If you were watching TV in Ontario recently, your enjoyment was interrupted by being suddenly thrown into a spiteful sparring match with insults and accusations being thrown around.
It was bewildering. Maybe you were settled in for Law & Order Thursdays on City TV or maybe you were waiting for Patricia Jaggernauth’s peppy weather forecast on CP24, and then somebody was shouting at you, telling you that this fella, Steven Del Duca, is, “Back for power, not for you.” Also, that Andrea Horwath, who leads the NDP in this neck of the woods, “says one thing and does another.” Next, the NDP was telling you that Ontario Premier Doug Ford is, “Here for his buddies, not for you.”
First, after being annoyed by the vitriol, you may well have thought there’s a poverty of imagination in evidence when two competing political campaigns are using the same “not for you” slogan. Then you might have wondered if a provincial election campaign was sprung without warning. Actually, the Ontario provincial election is on June 2, 2022. But, apparently, election spending regulations allowed the nastiness to hit the airwaves for a period before November, when spending has to be curtailed for the six-month lead-in to an actual election.
The ads presented some interesting insights, mainly about the Progressive Conservative strategy to sell Ford to the electorate next year. Those insights were bolstered by Ford’s ensuing TV appearances to announce this or that plan for Ontario. What can be extrapolated is this: Ford is being sold as a retro man, a guy who can take you back to the allegedly good old days of the 1960s or thereabouts. He is presented as a guy from the past, an Archie Bunker-type, and his plans for the future are rooted in the past. Go backward and this will make everything peachy in Ontario.
The retro vibe was in full view during the period of those nasty attack ads when Ford, speaking at a TV news conference near Windsor, Ont., said the province needed more workers and new immigrants to work here. But he had a warning for such people: “You come here like every other new Canadian has come here. You work your tail off. If you think you’re coming to collect the dole and sit around, not going to happen. Go somewhere else.”
There’s the nub of things: There was a time when it was acceptable to sneer that some new immigrants came here to sit around and collect unemployment and other benefits. That time is long gone, but Doug Ford is entirely comfortable with it. He wants to take Ontario back to that time. He’s hoping many voters want the freedom to say what they said about immigrants in the long-ago and are nostalgic for that period.
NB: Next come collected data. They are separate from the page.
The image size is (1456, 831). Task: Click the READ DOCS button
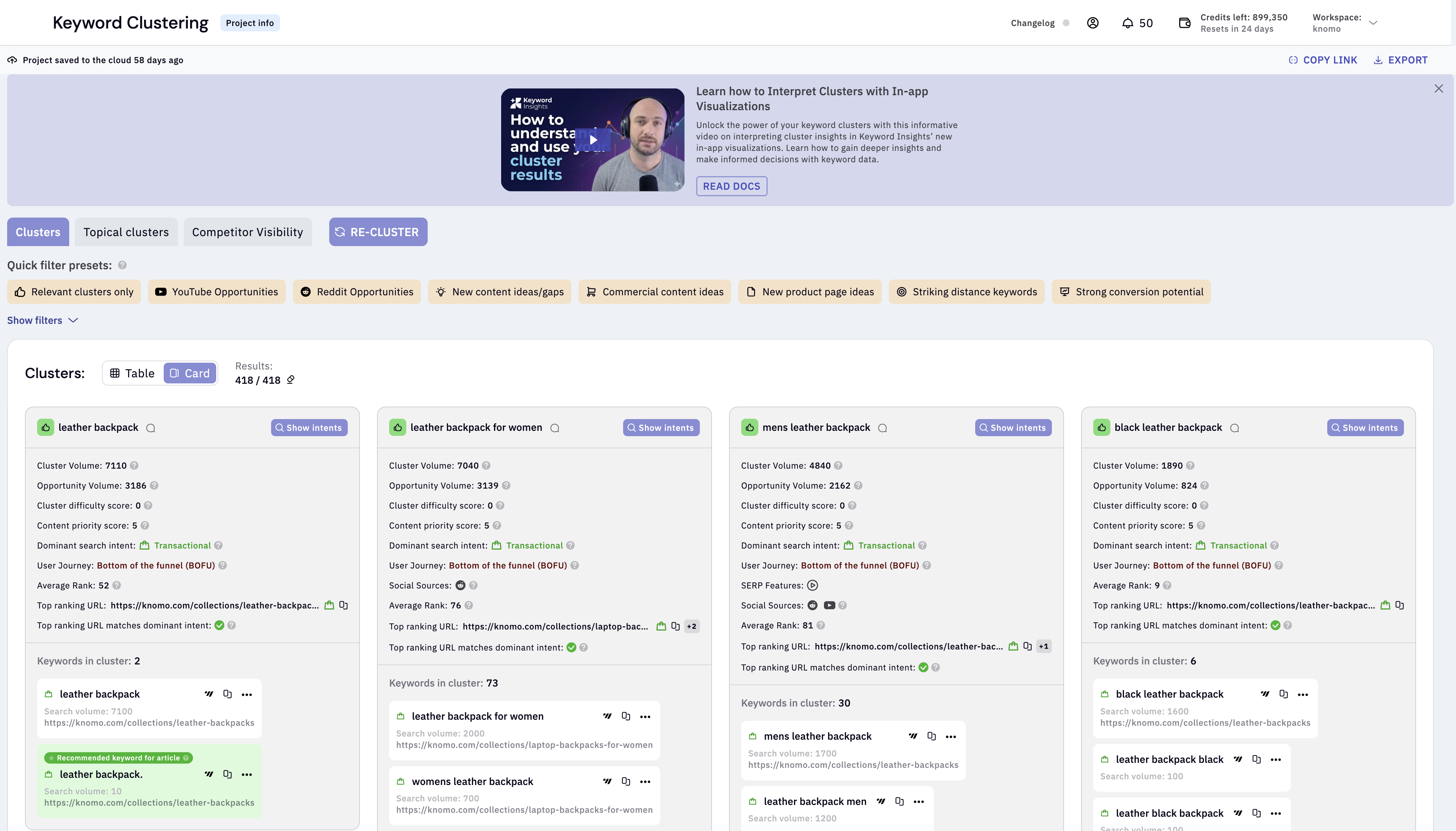coord(731,187)
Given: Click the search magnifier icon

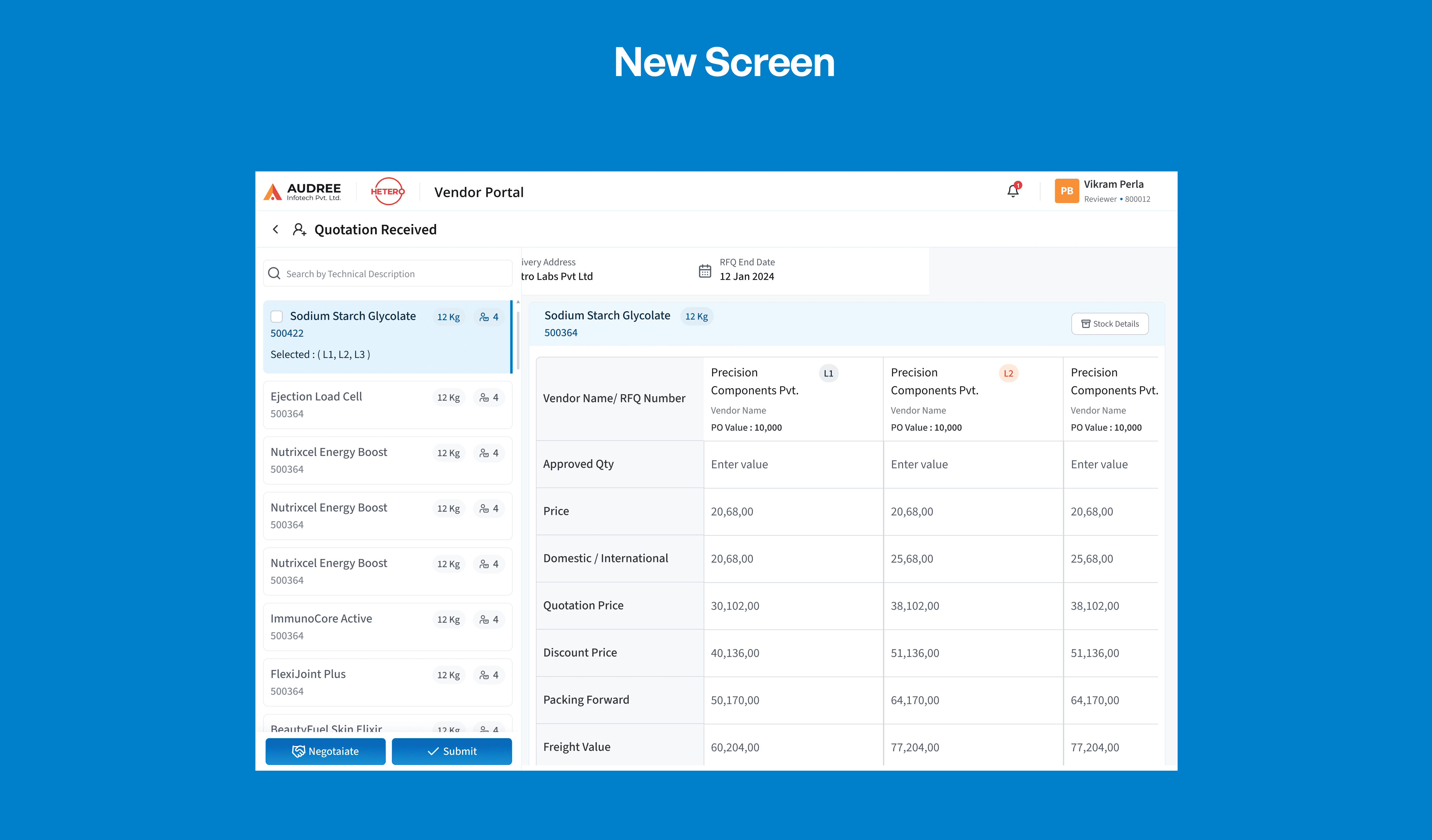Looking at the screenshot, I should 274,274.
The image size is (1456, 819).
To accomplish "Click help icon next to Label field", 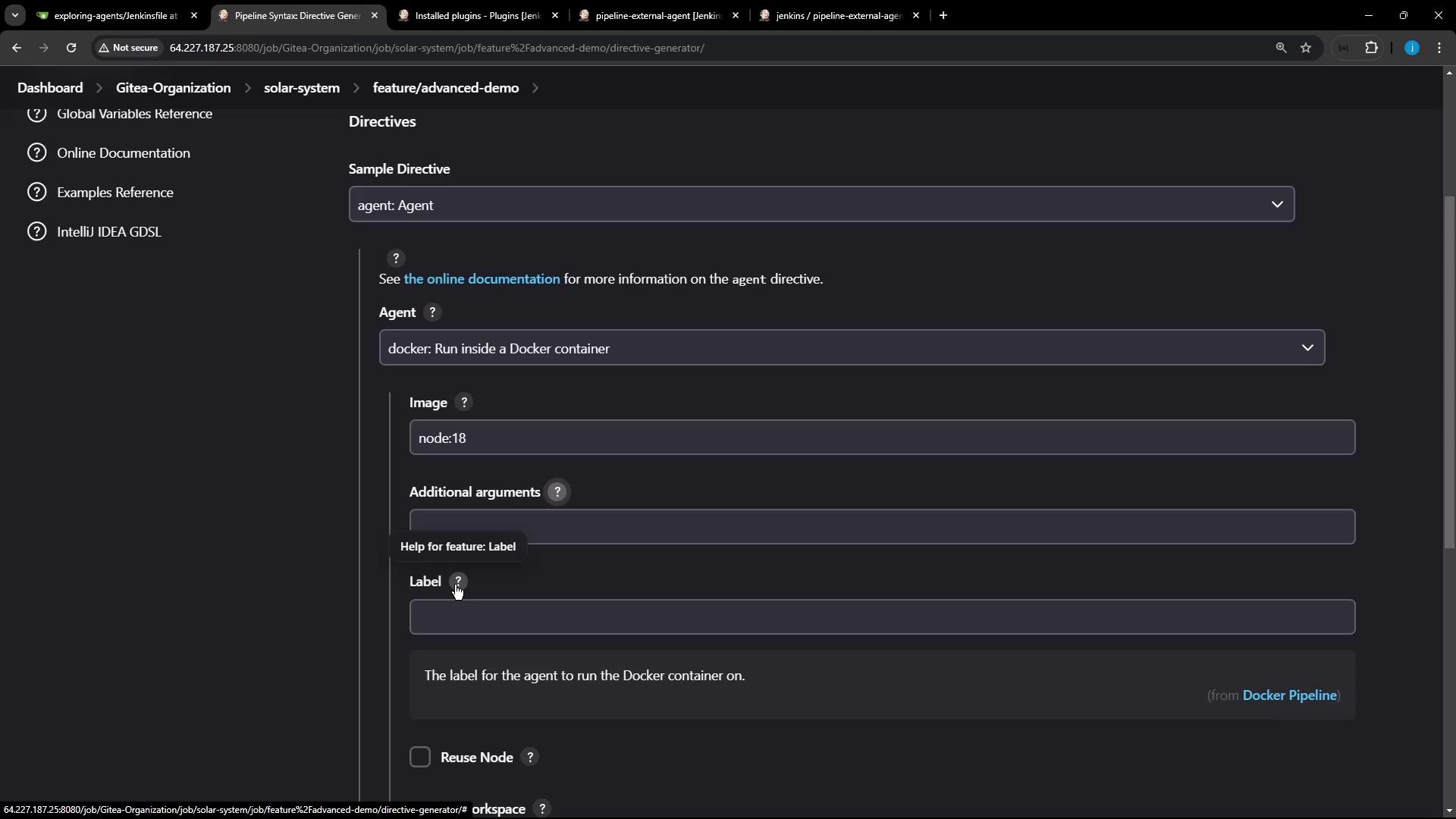I will [x=458, y=582].
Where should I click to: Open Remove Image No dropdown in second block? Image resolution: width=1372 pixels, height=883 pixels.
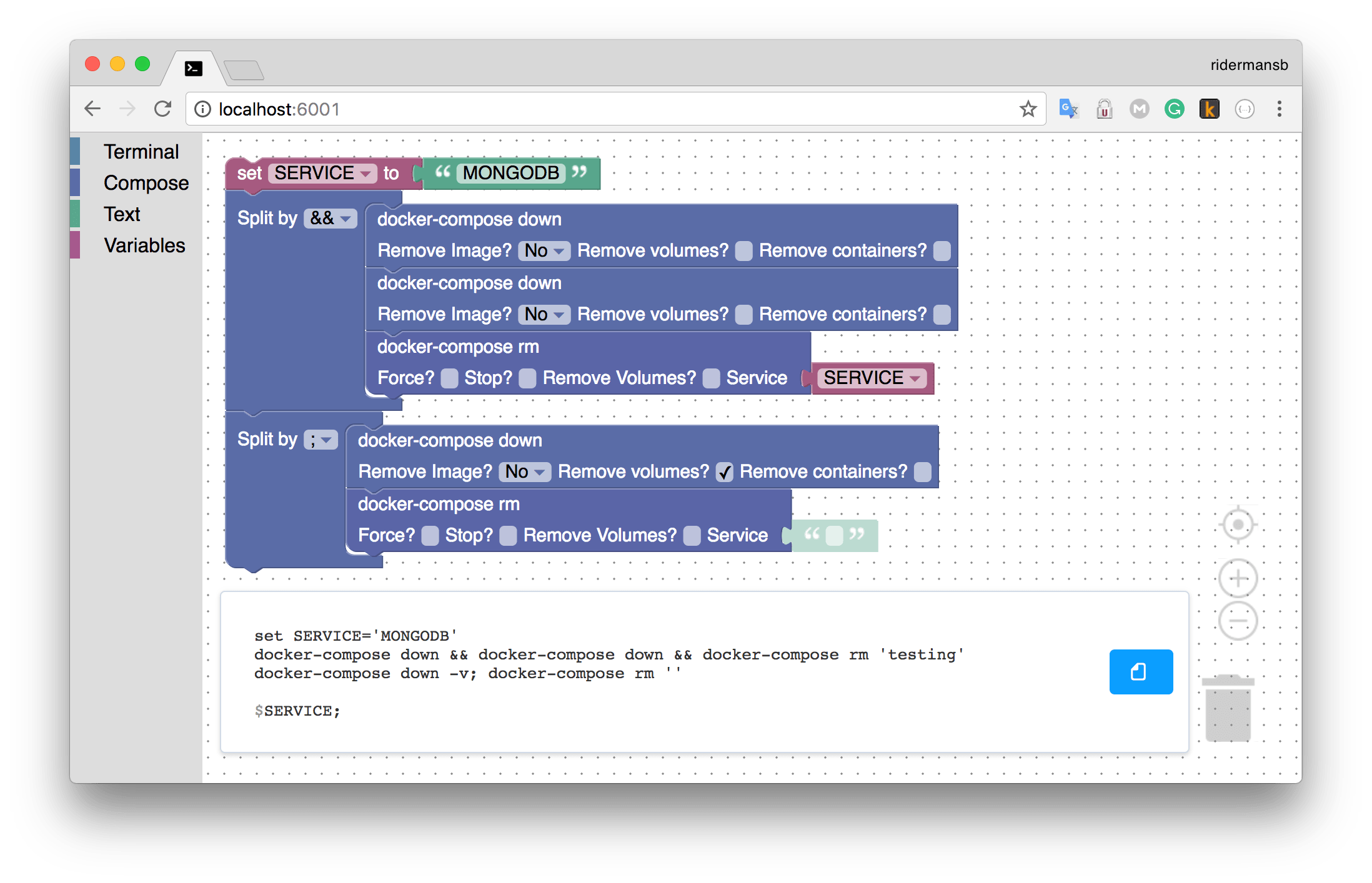tap(544, 315)
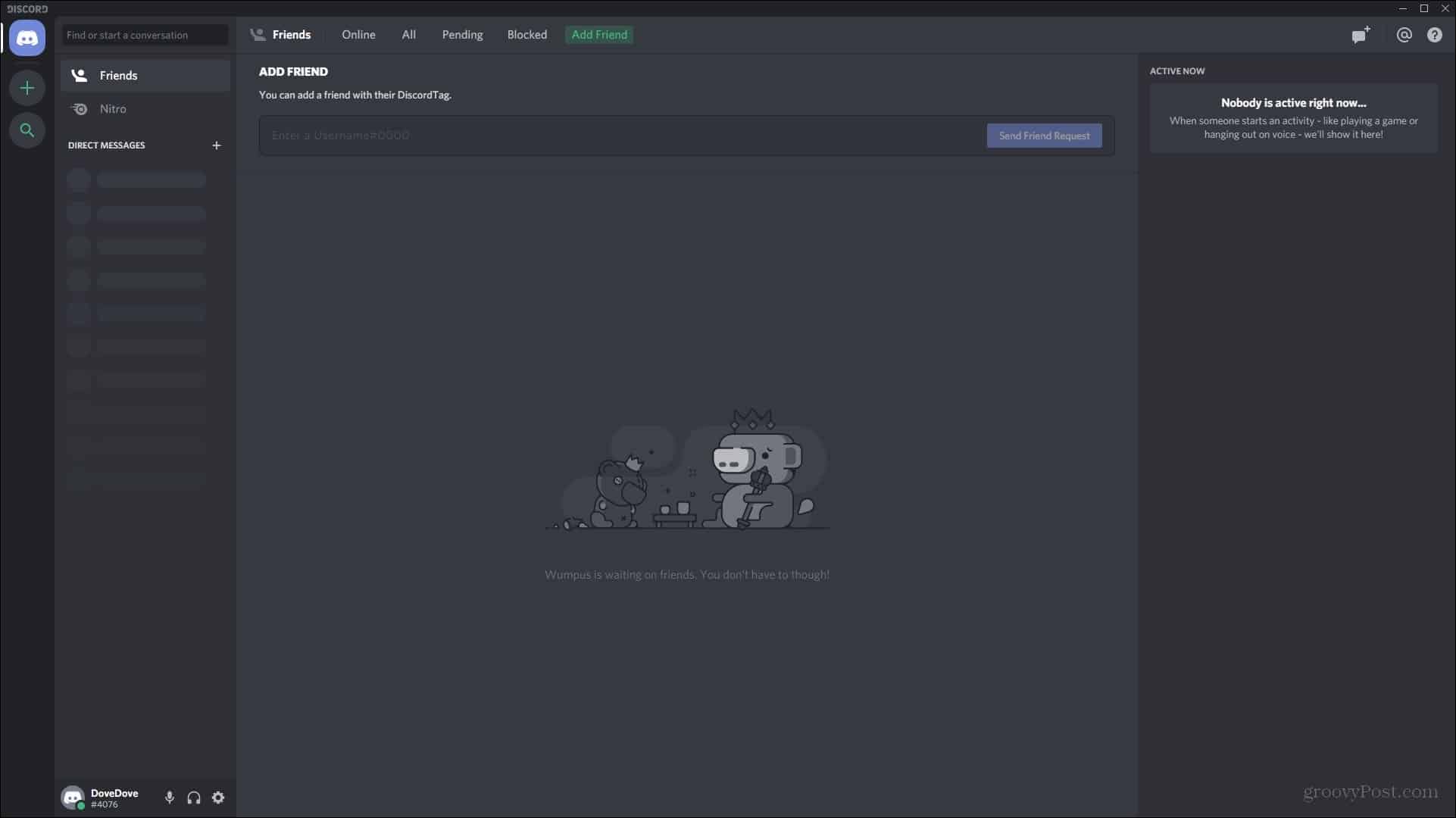1456x818 pixels.
Task: Open User Settings gear
Action: point(218,798)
In the TV ad with the tag line “Doug Ford Says Yes”, there’s a fascinating, unsubtle subtext and message. The idea is that while other political parties say “no” to plans and proposals, Ford and his team say “yes.” What is Ford saying “yes” to, exactly? Well, now, it’s a cornucopia of retro stuff. It’s “Yes to building highways you can drive on, so you don’t sit in gridlock.” Gosh darn, folks, that’s an old idea. Just build the damn highway and the heck with these newfangled notions about environmental impact. So what if you’re paving acres of wetland, farmland and waterways? Back in the day, you built the highway and were proud to see gas-guzzling cars speeding up and down those eight-lane thoroughfares. Yeah, back when Archie Bunker’s bigotry was being tested on TV every week, but cheered on by many viewers.
There is method in what might look like the madness of the retro vibe. Ford’s handling of the COVID-19 crisis lurched all over the place. First, he was Mr. Empathy, your reactionary uncle who had the heart to say “hang in there’ when things were tough. Then he lost the plot, uncertain about openings, reopenings, restrictions and vaccination mandates. At times he’s looked like a floundering fool. But people want to put COVID-19 and all that behind them. They want the pre-COVID days back.
How far back do they want to go? Ford and his media-messaging team are betting that it’s way, way back. It’s a gamble, yet the idea of returning to 1960s Ontario could be the perfect tonic to put these recent crisis years in the rear-view mirror, as we all speed down the new highways. Besides, nostalgia worked for Donald Trump and is still working for U.S. Republicans. “Make Ontario Paved Again” is in the intimation in those TV ads. Sorry to interrupt your enjoyment of TV, but what Ford wants is what U.S. pundits, back in the day, used to call “the Archie Bunker vote.”